Metadata-Version: 2.4
Name: openvoicelab
Version: 0.0.1
Classifier: Development Status :: 3 - Alpha
Classifier: Intended Audience :: Developers
Classifier: License :: OSI Approved :: MIT License
Classifier: Programming Language :: Python :: 3
Classifier: Programming Language :: Python :: 3.10
Classifier: Programming Language :: Python :: 3.11
Requires-Python: >=3.10
Description-Content-Type: text/markdown
License-File: LICENSE
Requires-Dist: rich
Requires-Dist: gradio
Requires-Dist: torch
Requires-Dist: click
Dynamic: license-file

# OpenVoiceLab (Beta)

[**Documentation**](https://openvoicelab.github.io/) | [**Join Discord**](https://discord.gg/7C2PPhgtkf)

> [!IMPORTANT]
> OpenVoiceLab is currently in beta. Some things still need to be improved - especially in the finetuning process. Feedback and contributions are welcome!

A beginner-friendly interface for finetuning and running text-to-speech models. Currently supports VibeVoice.

## What is this?

OpenVoiceLab provides a simple web interface for working with the VibeVoice text-to-speech model. You can:

- **Finetune models** on your own voice data to create custom voices
- **Generate speech** from text using pretrained or finetuned models
- **Experiment** with models through an easy-to-use web UI

The goal is to make state-of-the-art voice synthesis accessible to anyone interested in exploring TTS technology, whether you're a developer, researcher, content creator, or hobbyist.

## Requirements

Before you begin, make sure you have:

- **Python 3.9 or newer** - Check your version with `python3 --version`
- **CUDA-compatible NVIDIA GPU** - At least 16 GB of VRAM is recommended for training the 1.5B parameter model
  - For inference (generating speech), you can get by with less VRAM or even CPU-only mode, though it will be slower
- **Operating System** - Linux, macOS, or Windows

## Quick Start

The easiest way to get started is using the provided setup scripts. These will create a Python virtual environment, install all dependencies, and launch the interface.

### Linux/macOS

```bash
./scripts/setup.sh
./scripts/run.sh
```

### Windows

```cmd
scripts\setup.bat
scripts\run.bat
```

After running these commands, the web interface will launch automatically. Open your browser and navigate to:

```
http://localhost:7860
```

If the browser doesn't open automatically, you can manually visit this address.

## Manual Setup

If you prefer to set things up yourself, or if the scripts don't work on your system:

1. **Create a virtual environment** (recommended to avoid conflicts with other Python packages):
   ```bash
   python3 -m venv venv
   ```

2. **Activate the virtual environment**:
   ```bash
   source venv/bin/activate  # Linux/macOS
   venv\Scripts\activate     # Windows
   ```

3. **Install dependencies**:
   ```bash
   pip install -r requirements.txt
   ```

4. **Launch the interface**:
   ```bash
   python -m ovl.cli
   ```

   Then open your browser to `http://localhost:7860`

## What's Next?

Once you have OpenVoiceLab running, you can:

- Start with inference to generate speech from a pretrained model
- Prepare your own voice dataset for finetuning
- Experiment with different model parameters and training configurations

Detailed usage instructions are available in the interface itself.

## Troubleshooting

**Out of memory errors during training**: Try reducing the batch size or using a smaller model variant.

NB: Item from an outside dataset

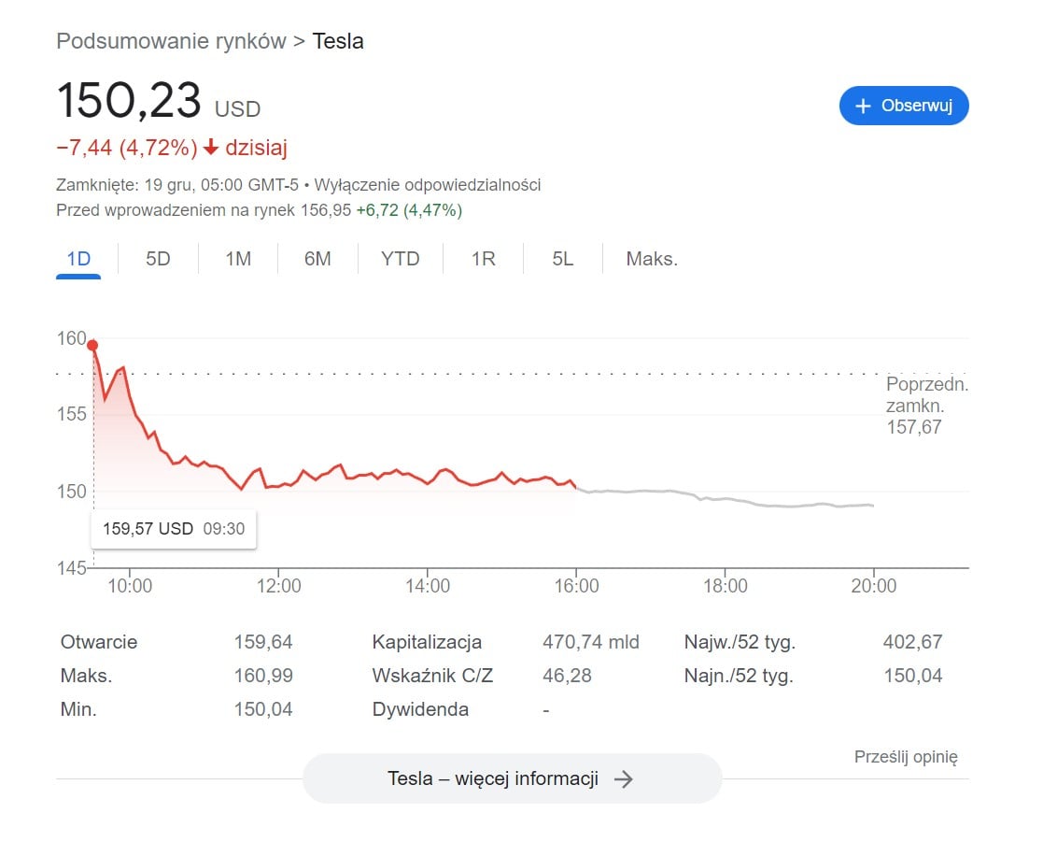This screenshot has height=842, width=1043.
Task: Select the Maks. range tab
Action: (652, 259)
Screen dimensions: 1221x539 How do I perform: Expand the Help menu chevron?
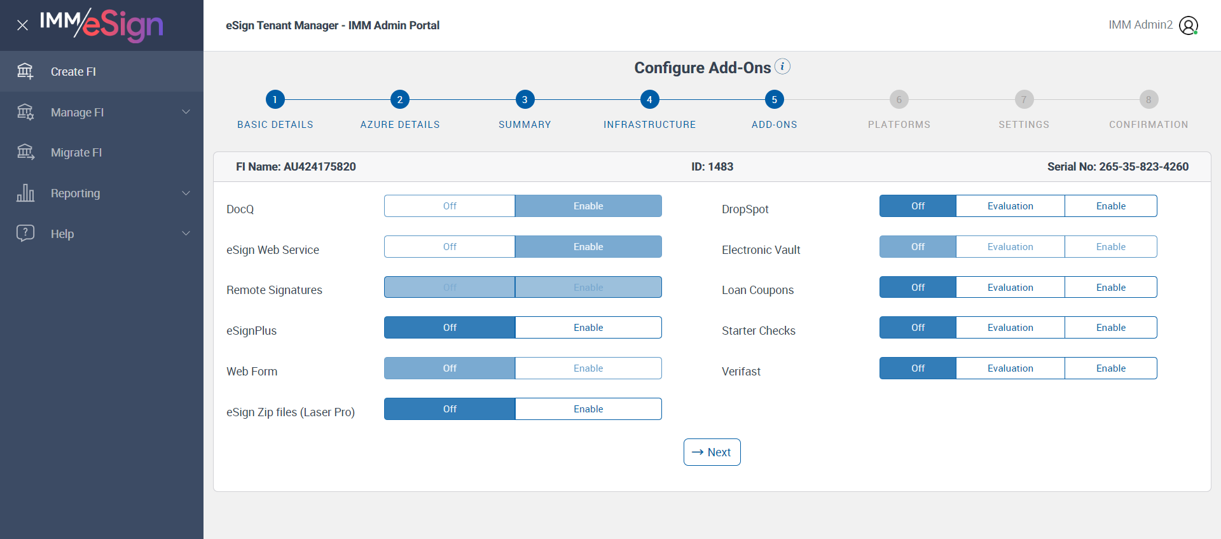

**CUDA not available**: Make sure you have NVIDIA drivers and PyTorch with CUDA support installed. The setup scripts should handle this automatically.

**Import errors**: Ensure you've activated the virtual environment before running the CLI.

## License

OpenVoiceLab is licensed under the BSD-3-Clause license. See the [LICENSE](LICENSE) file for details.